Hello from Phil and welcome to the Expatriation Only newsletter, published every other Tuesday at 6 am Pacific (Daylight or Standard) time. If you want to stop getting this email, click the Unsubscribe button at the bottom of this email. We have other email newsletters, and you can sign up for them at hodgen.com/lists.
When you read this I will be high above the Pacific on a China Eastern Airlines flight to Bangkok via Shanghai. After a few days in Bangkok I will fly to Singapore for a few days. It’s a wonderful world. Round trip: Los Angeles to Bangkok, then Singapore to Los Angeles. Total fare (business class) ~$2,900. How do they do it?
And thank you (on behalf of my wife) for the people who contacted me about sourcing women’s apparel from Asia for her small company.
My wife sells high-end casual women’s clothing and is looking for new lines and the possibility of manufacturing her own goods. I look forward to meeting some of you on this trip — so does she.
I am lucky to have Mary on this trip with me. 🙂 If you know designers or manufacturers in Asia that we should contact, please let me know.
I received an email asking about the dual-citizen exception. It raised an important point about naturalized dual citizens:
I greatly appreciate the expertise you continue to share on your website regarding expatriation.
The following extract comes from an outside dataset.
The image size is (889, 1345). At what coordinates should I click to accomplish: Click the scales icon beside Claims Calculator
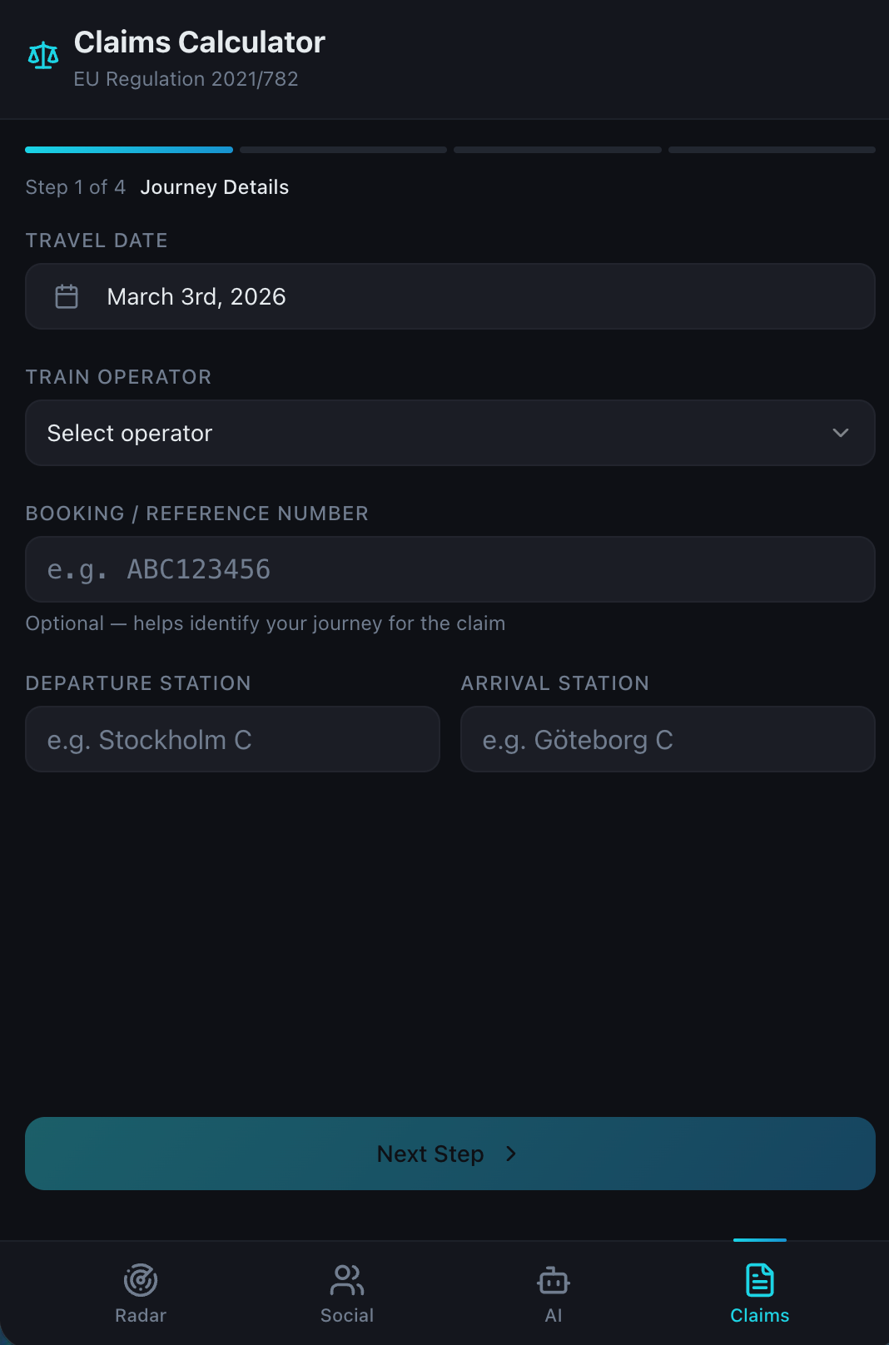[x=43, y=56]
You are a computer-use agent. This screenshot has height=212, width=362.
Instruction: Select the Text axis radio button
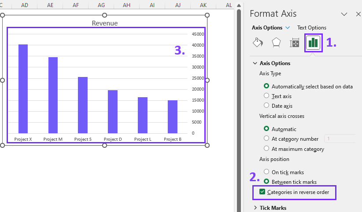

In particular I thought your article “Why People Expatriate” is one of the fairest analysis on the subject that I have come across so far.
One question that I’m trying to figure out is regarding dual-citizen exemptions. According to code section 877A(g)(1)(B), exit tax exemptions are permitted for certain qualifying dual-citizens by birth, but what exemptions exist for dual-citizens by naturalization?
If for example, someone was born in country A (yet no longer a citizen of A), and became a naturalized citizen of country B, and eventually also became a naturalized citizen of country C (in this case, country C is the US). What dual-citizen exemptions exist for said person if they want to renunciate C, while still being a citizen plus resident of country B? And in a slightly different scenario, what dual-citizen exemptions exist if while trying to renunciate C, the person is still a citizen of country B, but is now residing in a new country D?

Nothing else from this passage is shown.